There's a stunning piece of music by the composer Rhys Chatham called An Angel Moves Too Fast To See, a title that evokes beautiful wings beating at supersonic speed. This image is the way I like to think not only about Greg Fox's drumming but also the way he approaches music, as a celestial hummingbird feeding from the nectar of the cosmos.

Fox's wide-ranging credits support this idea, from the ecstatic blast-beats heard in Liturgy and the shamanic rolls of Guardian Alien to the densely convulsing trio Zs and heavy swinging doom of Ex Eye, led by saxophonist Colin Stetson. Fox fits into all of these pockets with ease, his meditative control of the instrument a balm in the bedlam.

"By Virtue Of Emptiness" comes from The Gradual Progression, the second solo album by Greg Fox. Where his debut experimented with the response of custom electronics to Fox's drumming, here the part becomes the whole. His graceful blasts and sky-crashed reverberations still trigger electronic gurgles and squiggles, but Fox folds in outside players to a rapt mosaic.

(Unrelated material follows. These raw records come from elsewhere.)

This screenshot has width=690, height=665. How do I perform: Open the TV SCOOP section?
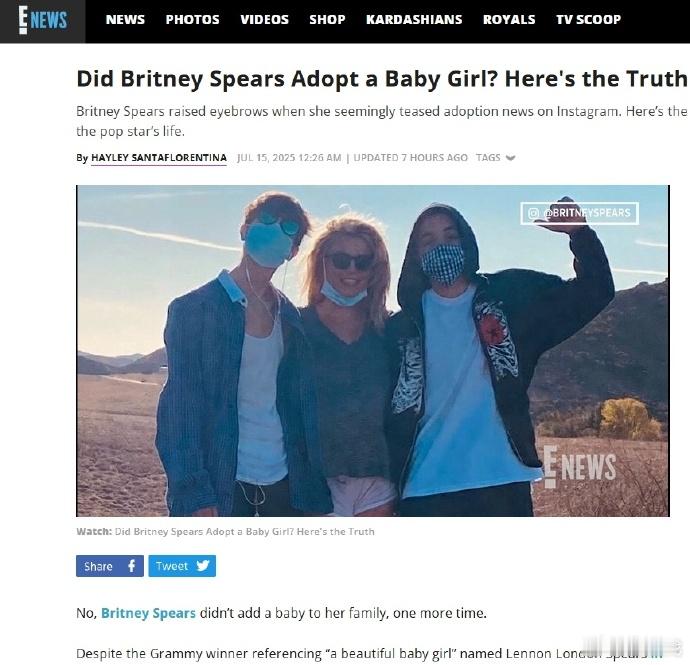pyautogui.click(x=588, y=19)
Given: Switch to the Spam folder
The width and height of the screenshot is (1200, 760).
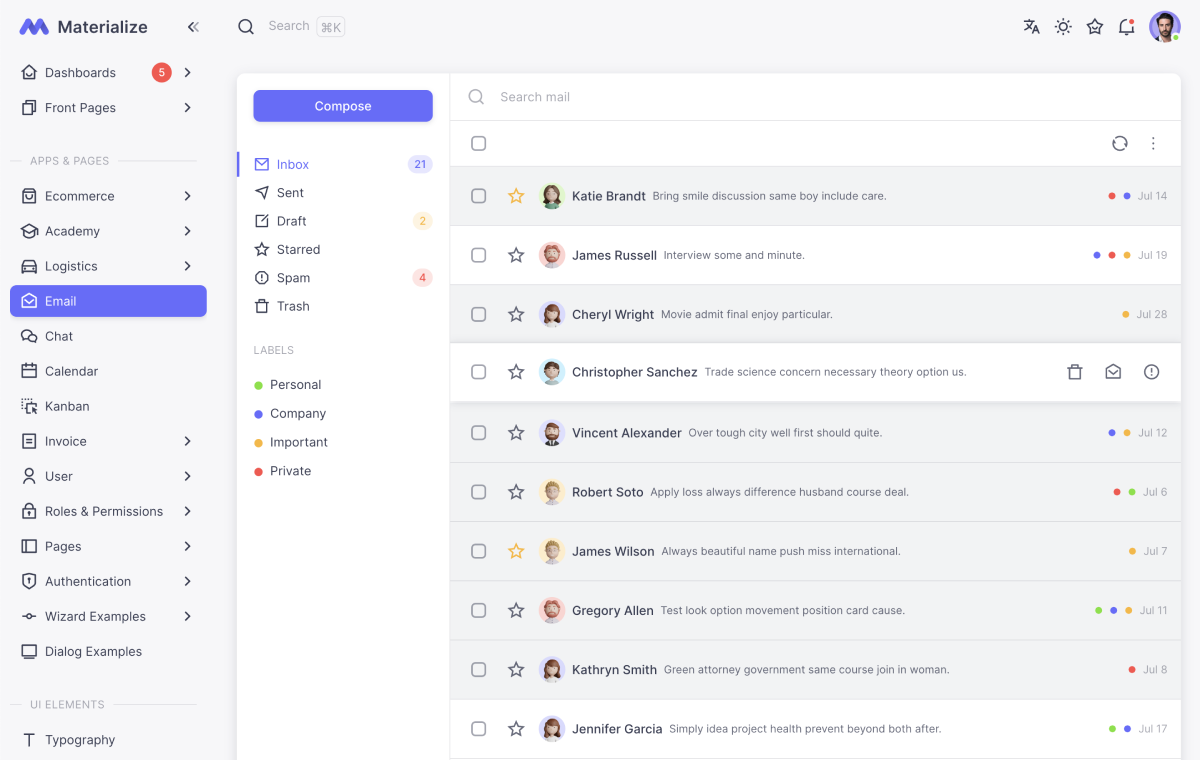Looking at the screenshot, I should (293, 277).
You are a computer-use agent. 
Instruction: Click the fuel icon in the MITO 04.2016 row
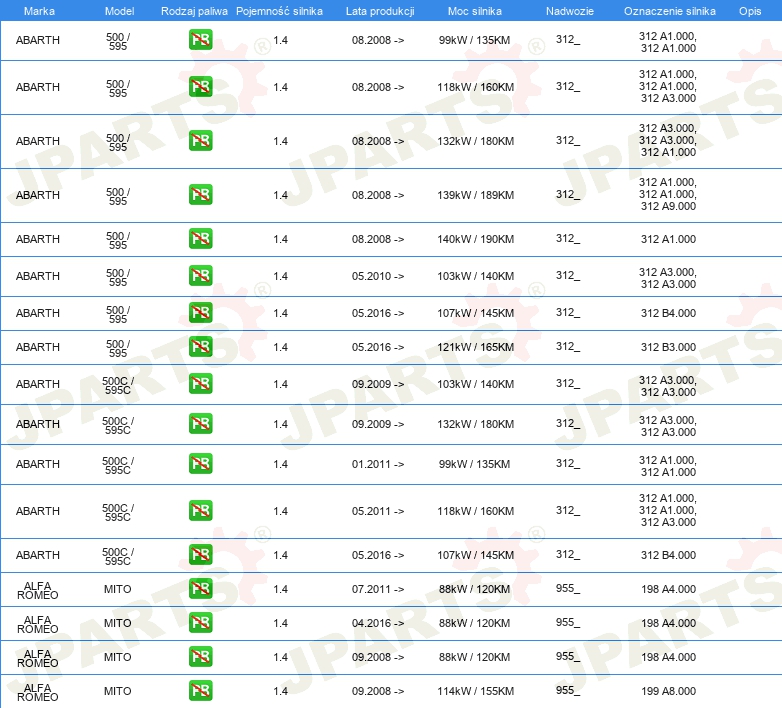click(x=200, y=623)
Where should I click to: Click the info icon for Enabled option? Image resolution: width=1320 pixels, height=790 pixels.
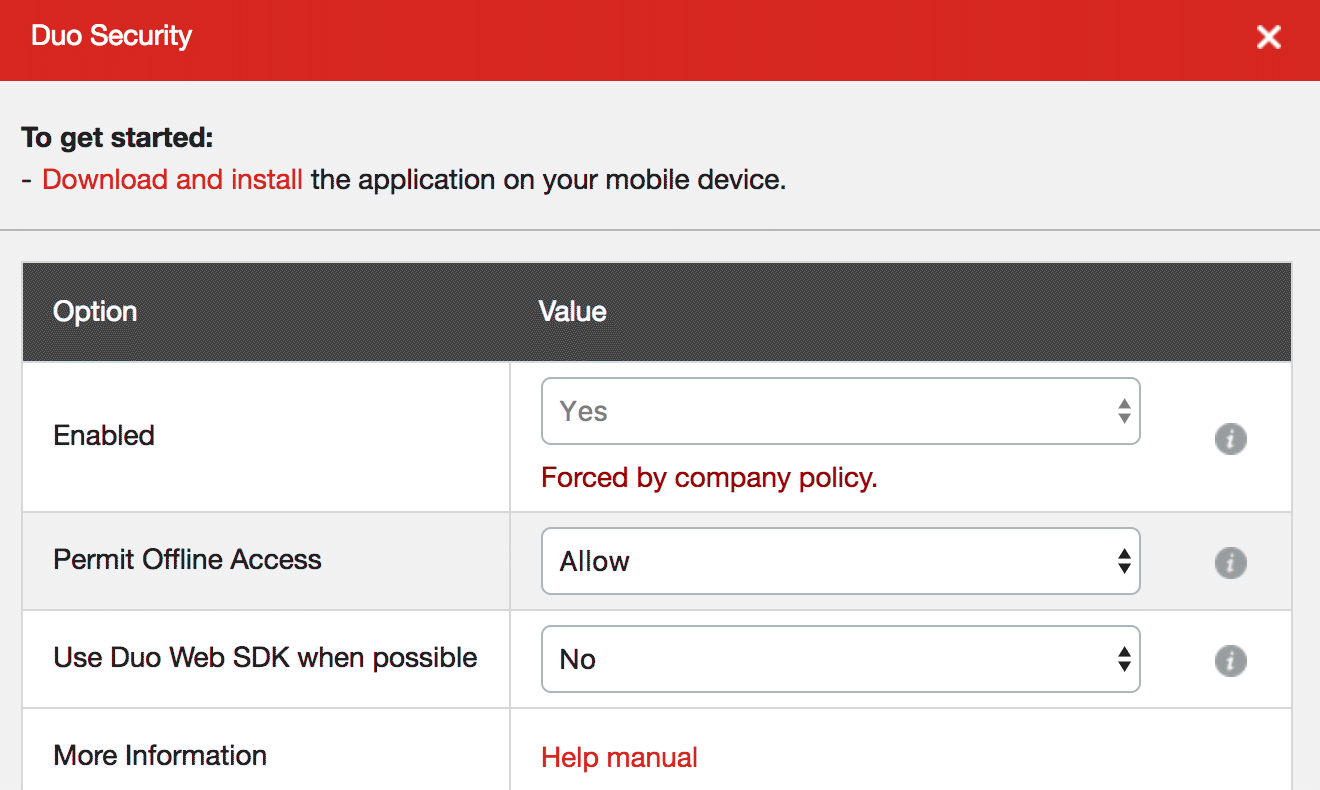tap(1230, 439)
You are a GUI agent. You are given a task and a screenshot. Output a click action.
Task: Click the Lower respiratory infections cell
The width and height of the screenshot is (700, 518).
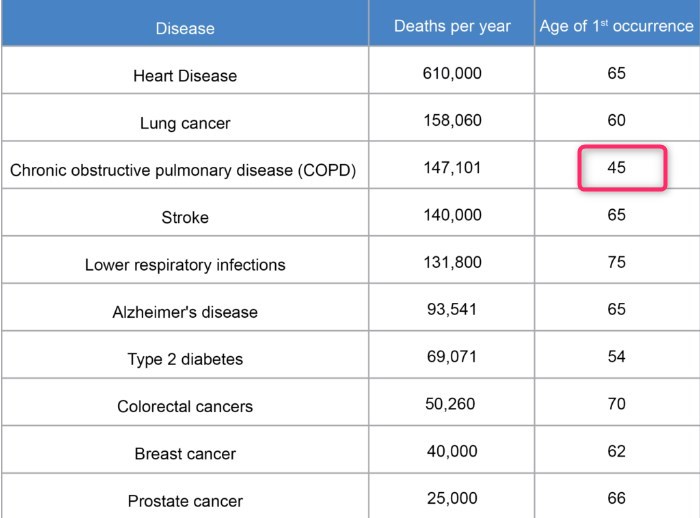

Maria Kim Grand (tenor sax) and Michael Beharie (nylon guitar) guest on this track, and feature in the video directed by Johann Rashid, cutting from performance shots on a rooftop to footage that Fox has assembled himself. You could call it psychedelic jazz stemming from the Don Cherry stream of all-over consciousness, or you could just fall into its beating wings — too fast to see.

The Gradual Progression is out now via RVNG Intl.